— The input —
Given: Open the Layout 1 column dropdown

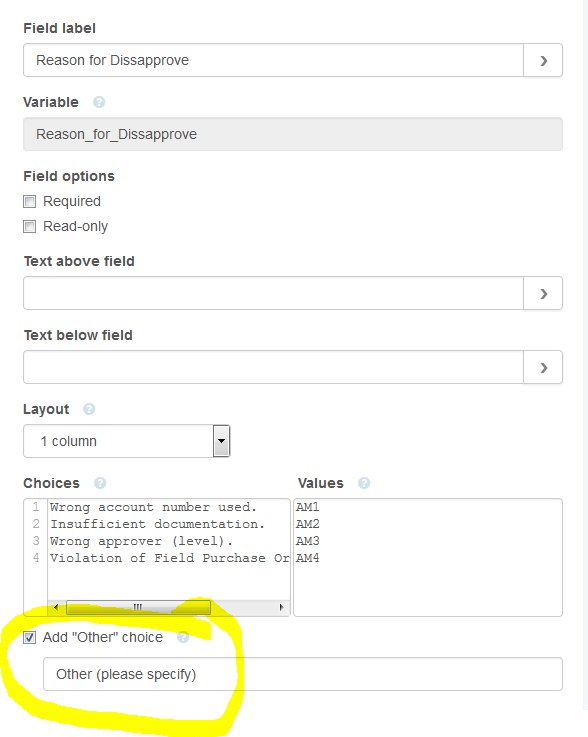Looking at the screenshot, I should (x=126, y=441).
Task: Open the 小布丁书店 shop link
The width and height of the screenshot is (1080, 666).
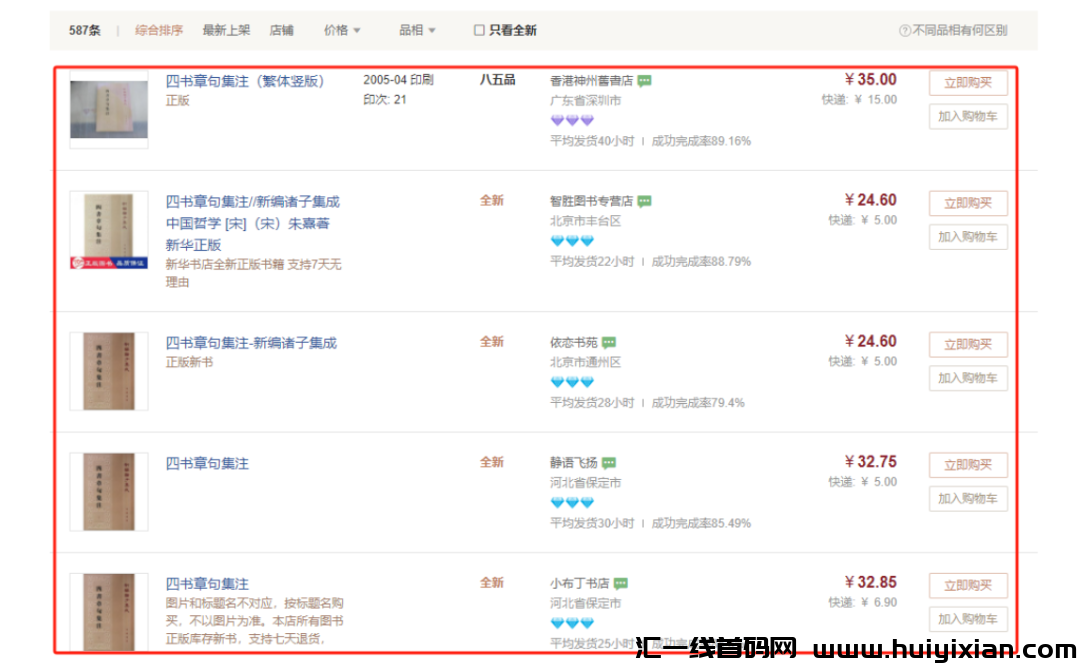Action: [x=579, y=583]
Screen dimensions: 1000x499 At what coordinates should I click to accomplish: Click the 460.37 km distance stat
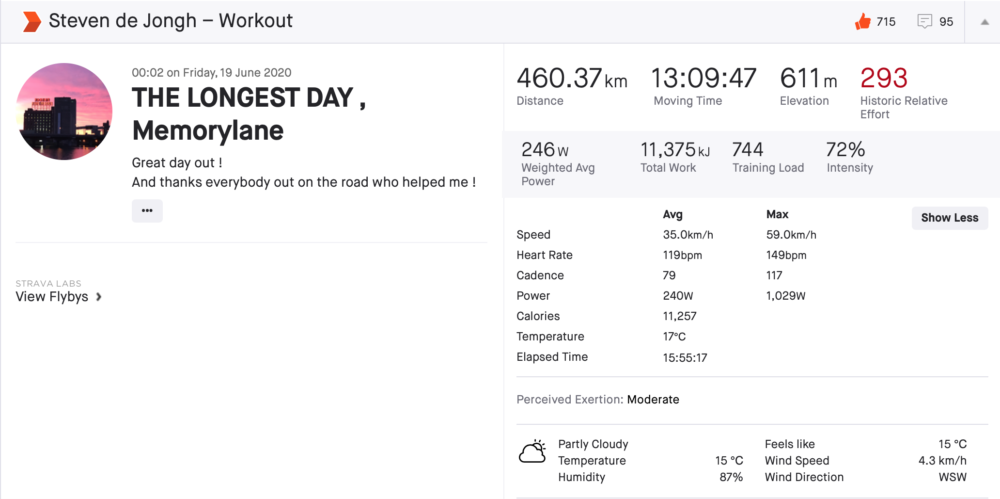coord(571,80)

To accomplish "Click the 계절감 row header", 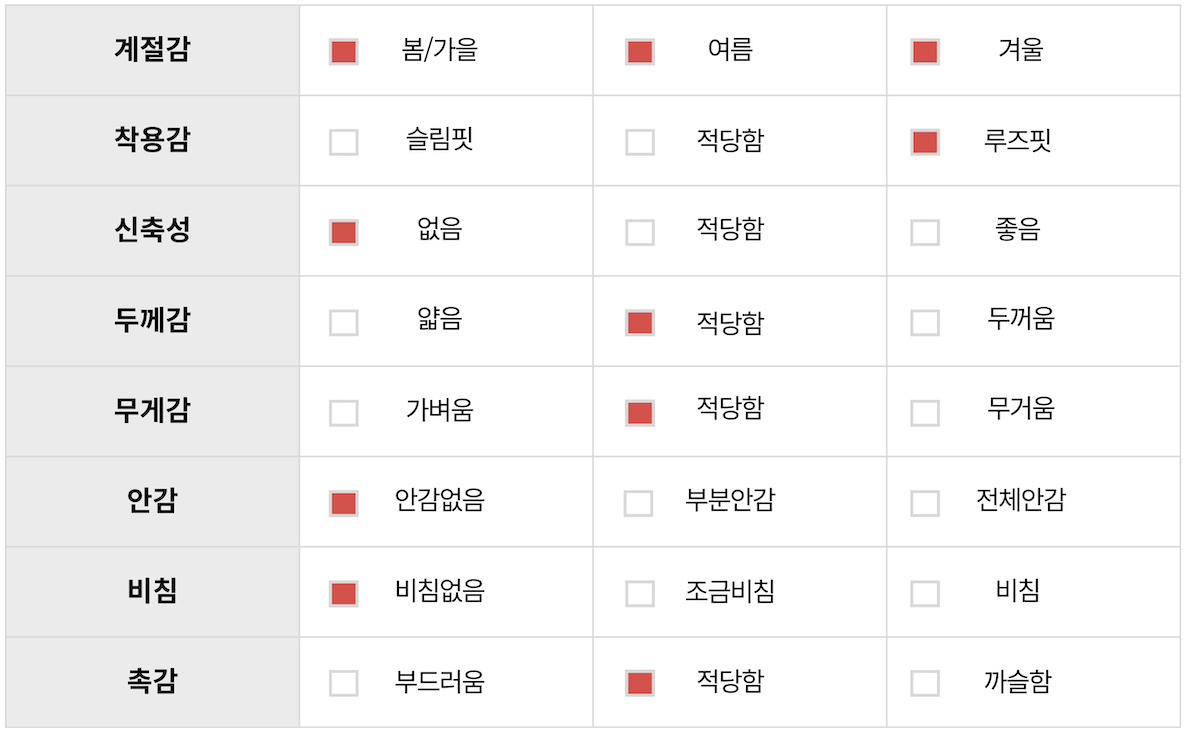I will click(152, 50).
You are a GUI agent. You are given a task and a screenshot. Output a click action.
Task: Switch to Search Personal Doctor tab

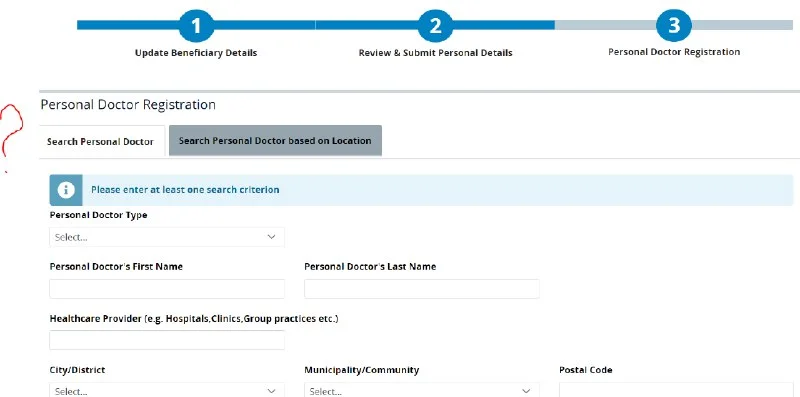(x=101, y=141)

— Task goal —
Every line from the one bearing "You are a GUI" through the end of the data above must be output exactly, and no picture may appear.

— Answer to this exercise —
You are a GUI agent. You are given a task and a screenshot. Output a click action.
Task: Switch to Search Personal Doctor tab

(x=101, y=141)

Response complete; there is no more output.